Slide View : Parallel Computer Architecture and Programming : 15-418/618 Spring 2015

top

This would not work. From the example we can see that the second barrier would not work as the flag has already been set by the first barrier and was not reset.

arjunh

@top It's a little more subtle than that. Note that the first thread that reaches the second barrier will also clear the flag (the counter is reset by the last thread that reaches the first barrier).

We'll talk more about barriers in the next lecture, but it would be a good exercise for someone to provide a clear, convincing trace to explain why this barrier implementation could fail.

scedarbaum

Consider two threads, T0 and T1 (so P = 2). T0 enters the first barrier, increments the counter (num_arrived = 1, and spins in the while loop waiting for T1. T0 is then descheduled. T1 now enters the first barrier, increments the counter (so now num_arrived == p), resets the barrier's counter and flag, enters the second barrier, and, finally, sets the flag back to 0. This all occurs before T0 had a chance to check its loop conditional, so it missed the window where flag == 1. Now, T0 is stuck in the first barrier and T1 is stuck in the second barrier, both waiting for the other to finish.

Berry

@scedarbaum Reiterating on your answer threads only check if everyone has made it into the barrier but not that they have made it out - at which point the flag has a value that a straggler thread will misinterpret. The next slide introduces another counter to ensure everyone leaves the barrier before progressing. The slide after that relies on flipping the value the flag is compared to when testing if everyone has made it into the next barrier to avoid the issue seen here as well as the two counters from the next slide.

jiajunbl

There is also a possible trace where a thread returns before all processors have hit the barrier in the 2nd iteration.

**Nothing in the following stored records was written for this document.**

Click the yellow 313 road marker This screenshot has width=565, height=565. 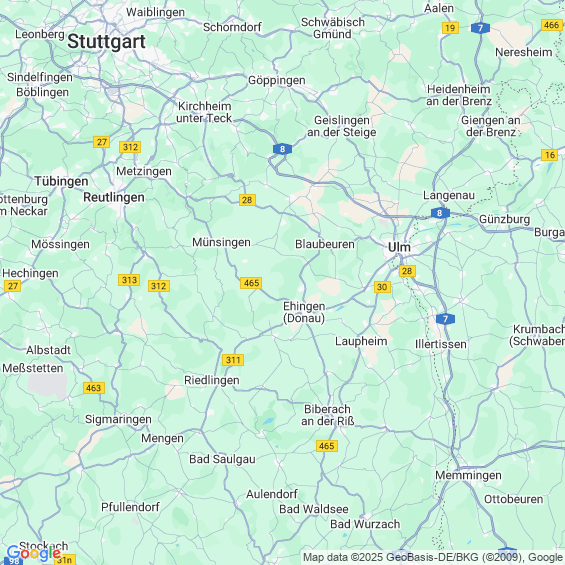[x=129, y=280]
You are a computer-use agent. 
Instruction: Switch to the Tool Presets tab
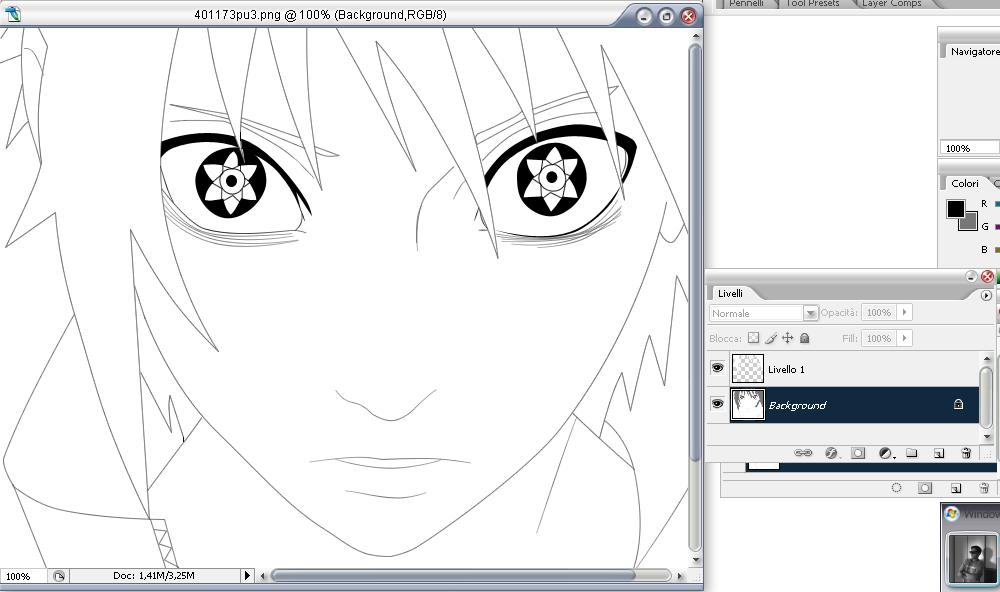pyautogui.click(x=812, y=4)
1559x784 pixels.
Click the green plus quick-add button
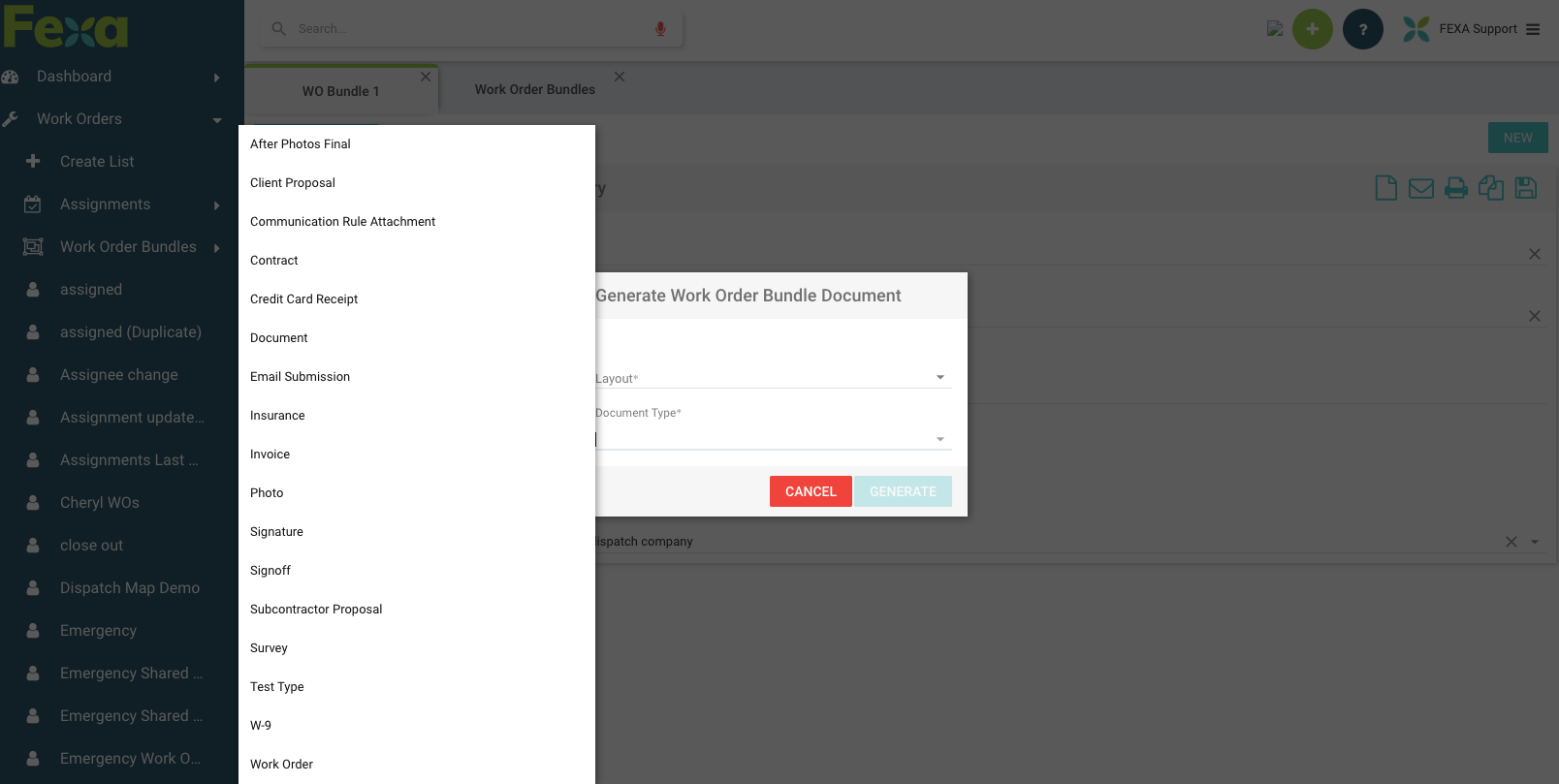tap(1312, 29)
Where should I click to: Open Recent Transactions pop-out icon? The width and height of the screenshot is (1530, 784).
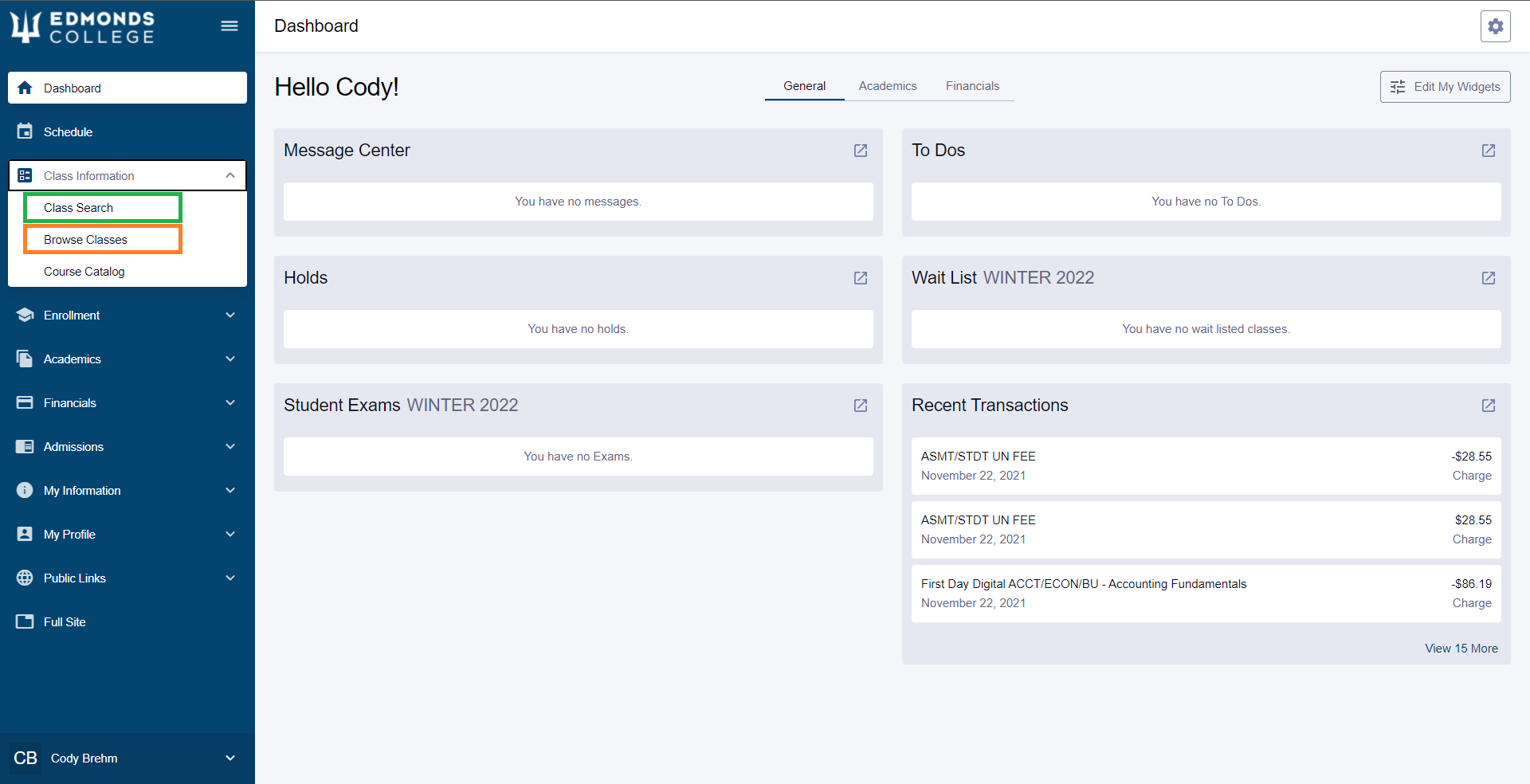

Consider T1 and T2 call barrier, and T1 is now after if (num_arrived==p), and T2 returns. T2 then calls barrier again, and is waiting on the while loop. T1 then resumes execution and sets flag = 1, and bad things happen.

afzhang

The flag field should be padded to sit on its own cache line since each processor is going to be reading its value in a loop (the while (b->flag == 0); line), so doing so would reduce thrashing.

yuel1

@afzhang to add to your point, it would reduce thrashing because for the majority of the time, flag can be in the shared state, but if it sits on the same cache line as counter, then it will be in read exclusive state (due to the fact that we increment counter frequently) most of the time, making it hard for the reads to happen with low latency.

abist

@yuel1 adding to your comment, this is the something similar to the optimization we made in test and test and set method from the test and set method for locks.

Also. another question - why do we need the flag?

gryffolyon

@abist, flag is required to block the threads in the barrier and also release them from the barrier once the condition is met. We can also use conditional variables to implement barriers. In case you are interested in conditional variables, look at the 15410 slides on it here:

Conditional Variables

vrazdan

So isn't the error present here due to the fact that the code is not reentrant? Because there are variables in the function that are not independent from calls (a necessity almost because of the nature of locks), the trouble arises when different calls modify variables that other instances of the function rely on. I guess most faulty treaded code is due to reentrant errors.